XML and Rebol
From the Rebol Console:
do http://reb4.me/r/altxml
? load-xml
For Rebol 3:
do http://reb4.me/r3/altxml
For Red:
do https://raw.githubusercontent.com/rgchris/Scripts/master/experimental/altxml.red
For Ren-C:
do https://raw.githubusercontent.com/rgchris/Scripts/master/experimental/altxml.reb
Sample Usage
To get all the links from an xhtml page:
html: load-xml/dom http://w3.org
links: html/get-by-tag <a>
foreach link links [print ["(" link/get #href ")" link/text]]
To get entry titles from an RSS feed:
rss: load-xml/dom http://www.rebol.com/article/carl-rss.xml
entries: rss/get-by-tag <item>
foreach entry entries [probe entry/get <title>]
Today’s Weather
weather: http://weather.yahooapis.com/forecastrss?p=35205
weather: load-xml/dom weather
weather: pick weather/get-by-tag <condition> 1
probe weather: context [
temp: rejoin [weather/get #temp "°F"]
sky: weather/get #text
]
load-xml
This function parses an XML document provided by string!, url! or file! producing a representative block. Tags are represented by the tag! type, attributes by the issue! type and text prefixed by a /text refinement.

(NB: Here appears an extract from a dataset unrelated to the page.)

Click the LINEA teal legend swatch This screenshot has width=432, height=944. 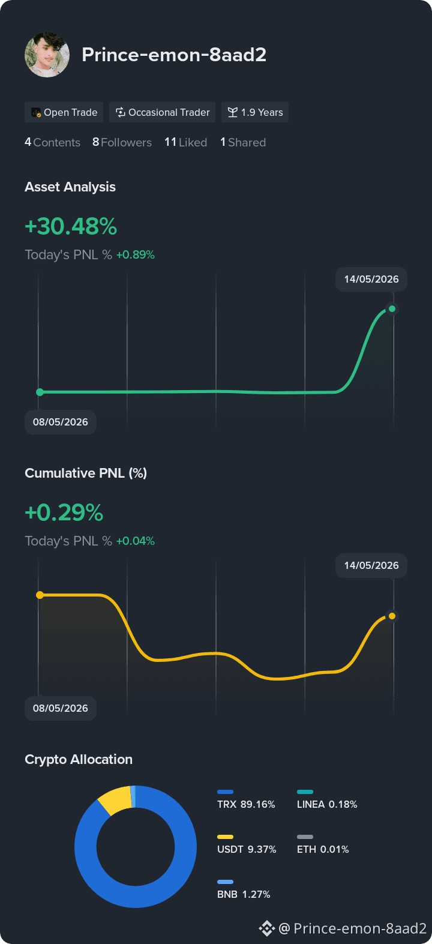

>> load-xml "<a b='c'>D</a>"
== [
<a> [
#b "c"
%.txt "D"
]
]
Tags with only text as children have a single value:
>> load-xml "<a>B</a>"
== [
<a> "B"
]
/dom refinement
Wraps the above document in an object! with accessor functions. Values from the accessor functions are similarly wrapped in objects.
get-by-tag ‘tag
Returns a block of child nodes where the tag matches the ‘tag value.
body: doc/get-by-tag <body>
body/get-by-tag <p>
get-by-id ‘id
Returns the first matching child node that has an attribute id matching the the ‘id value.
header: doc/get-by-id "header"
children
Returns a block of child nodes.
body/children
sibling /before /after
Returns an adjacent node or none!
header/sibling/after
get ‘name
Returns the value of an immediate child node of name ‘name (attribute or child tag)
doc/get #b
doc/get <a>
text
Returns the textual value of a tag node.
header/text
value
The value of a node.
header/value
flatten
Serializes the document back to an XML string.
path
(only in the experimental version for now)
Select nodes and values using a path notation:
; all titles in an RSS feed
rss/path [<rss> <channel> <item> <title> ?]
; all item nodes in an XML document
rss/path [* <item>]
; first header in an HTML document
html/path [<html> * <h1> 1]
Notation includes:
<rss> - select tags at the current depth
#version - select attributes at the current depth
* <item> - select any descendant with this tag
2 - selects the second result
? - converts the selection(s) to that node's value
Not implemented:
parent
To follow. Will return a node’s parent node.